## ABOUT THIS TASK
Answer these questions from the text on aprons:
1. What does the writer name as a good source for vintage patterns?
2. What kind of apron did maids wear over their serving aprons?
3. By what decade were women making their own aprons?

## SOURCE EXTRACT
——

I have found eBay to be a good source for vintage patterns, if you have the temperment to browse through frame after frame of small photos. Aprons are a way of seeing how our foremothers saw themselves; how culture thought of women; what women were expected to do.
I suppose before sewing machines were a common item in households, most women made patterns from their old clothes, and kept their workday items fairly simple. Wealthier people had their clothes tailored, and I believe that young housemaids and kitchen girls were expected to make up their own work costumes. Aprons were utlitarian, the clothing that protected dresses and skin from water, soap, dust, mud and food spatters. Maids had work aprons that went over serving aprons; I still do this. I have kitchen aprons that go over the cape and apron or dress apron that covers my dress. (Even on warm days I have three layers of clothing.) By the 1930s women made their own aprons, and while still pretty utilitarian, they were becoming a little more fashionable.

——

Data records
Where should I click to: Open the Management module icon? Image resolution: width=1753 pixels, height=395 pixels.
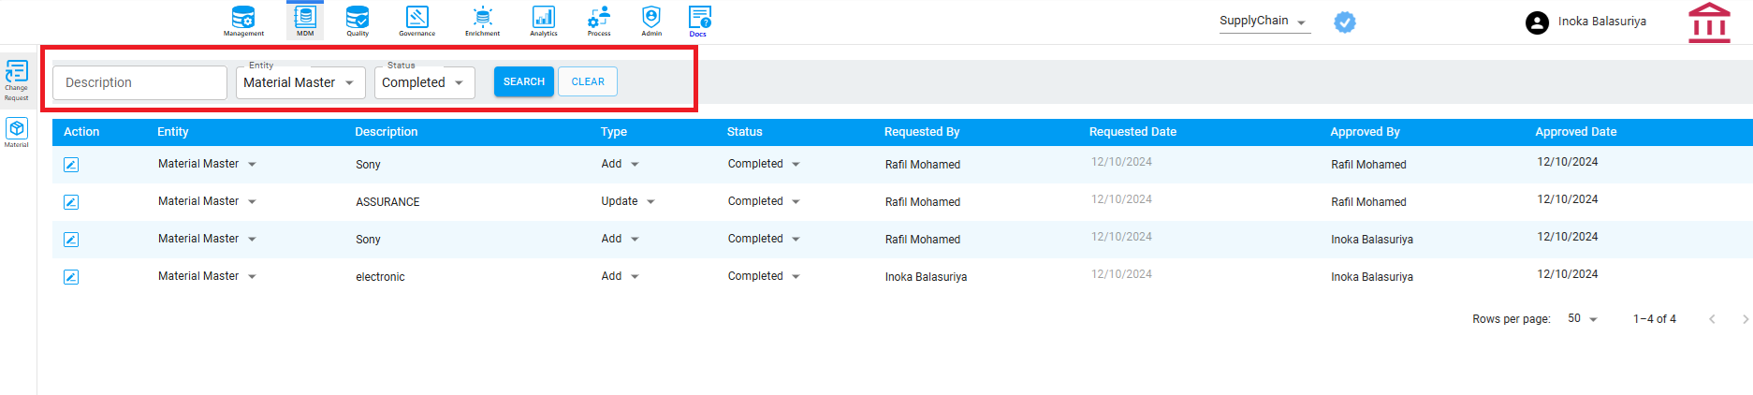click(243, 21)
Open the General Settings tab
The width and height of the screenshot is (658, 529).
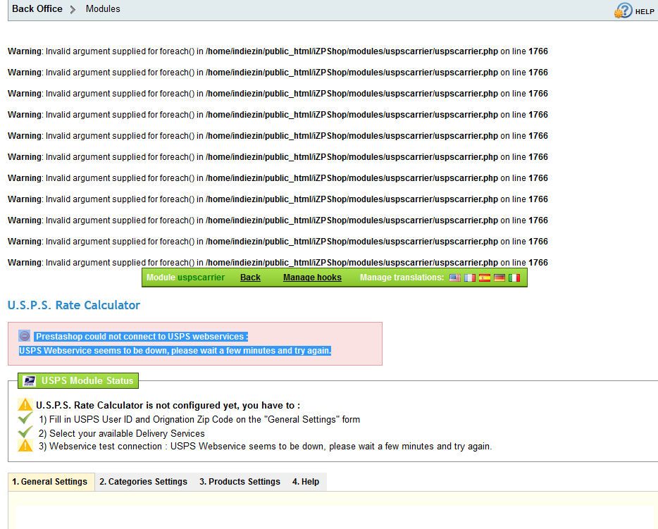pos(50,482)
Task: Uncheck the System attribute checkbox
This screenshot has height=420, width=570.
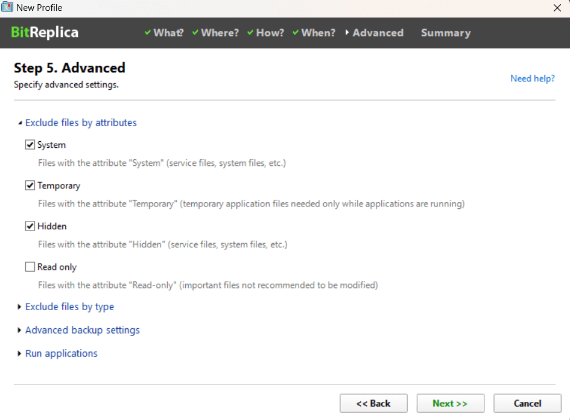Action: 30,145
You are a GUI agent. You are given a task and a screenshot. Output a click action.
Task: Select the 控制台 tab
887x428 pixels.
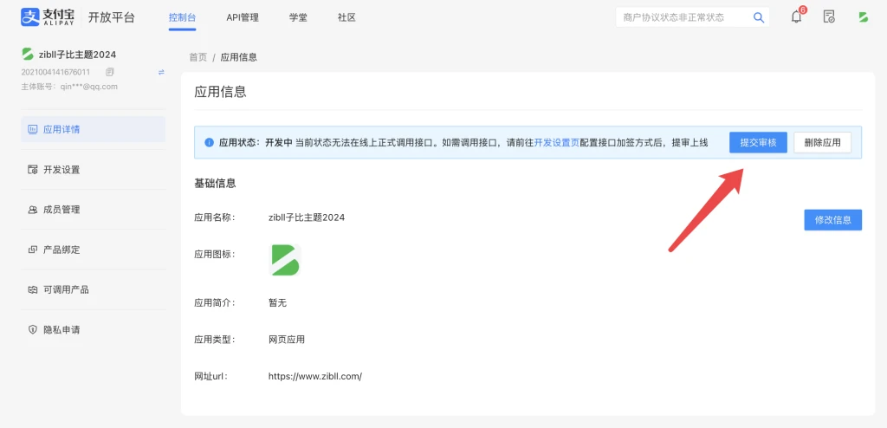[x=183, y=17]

——

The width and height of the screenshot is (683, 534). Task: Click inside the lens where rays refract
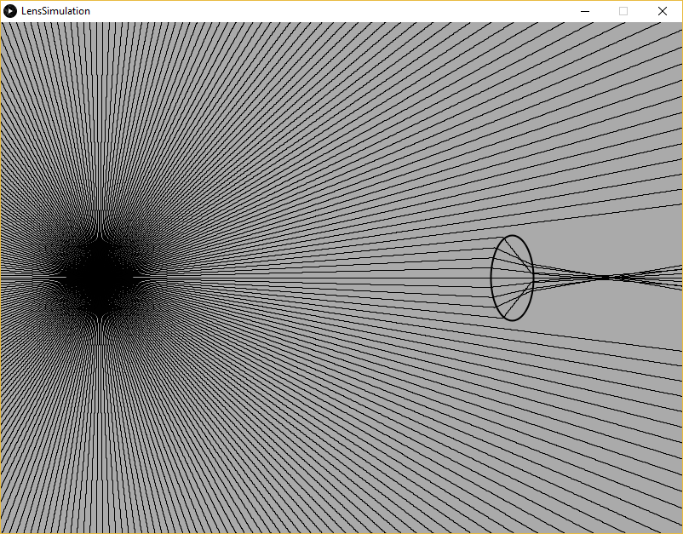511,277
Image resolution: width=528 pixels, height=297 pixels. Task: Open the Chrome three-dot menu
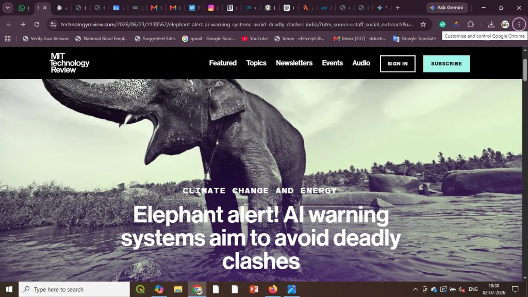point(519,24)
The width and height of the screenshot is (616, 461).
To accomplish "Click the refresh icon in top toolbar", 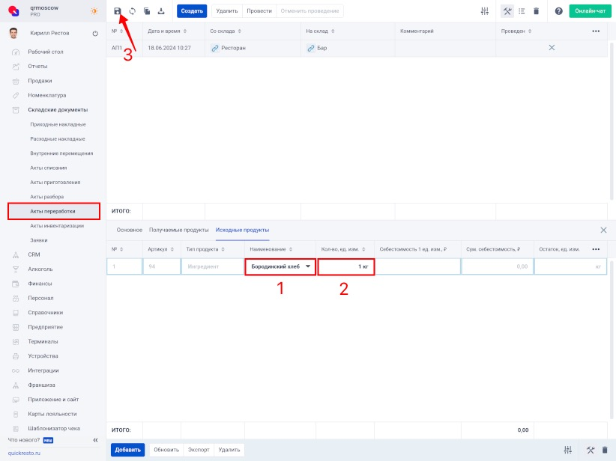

——

## ANSWER SPACE
1. eBay
2. Work aprons
3. The 1930s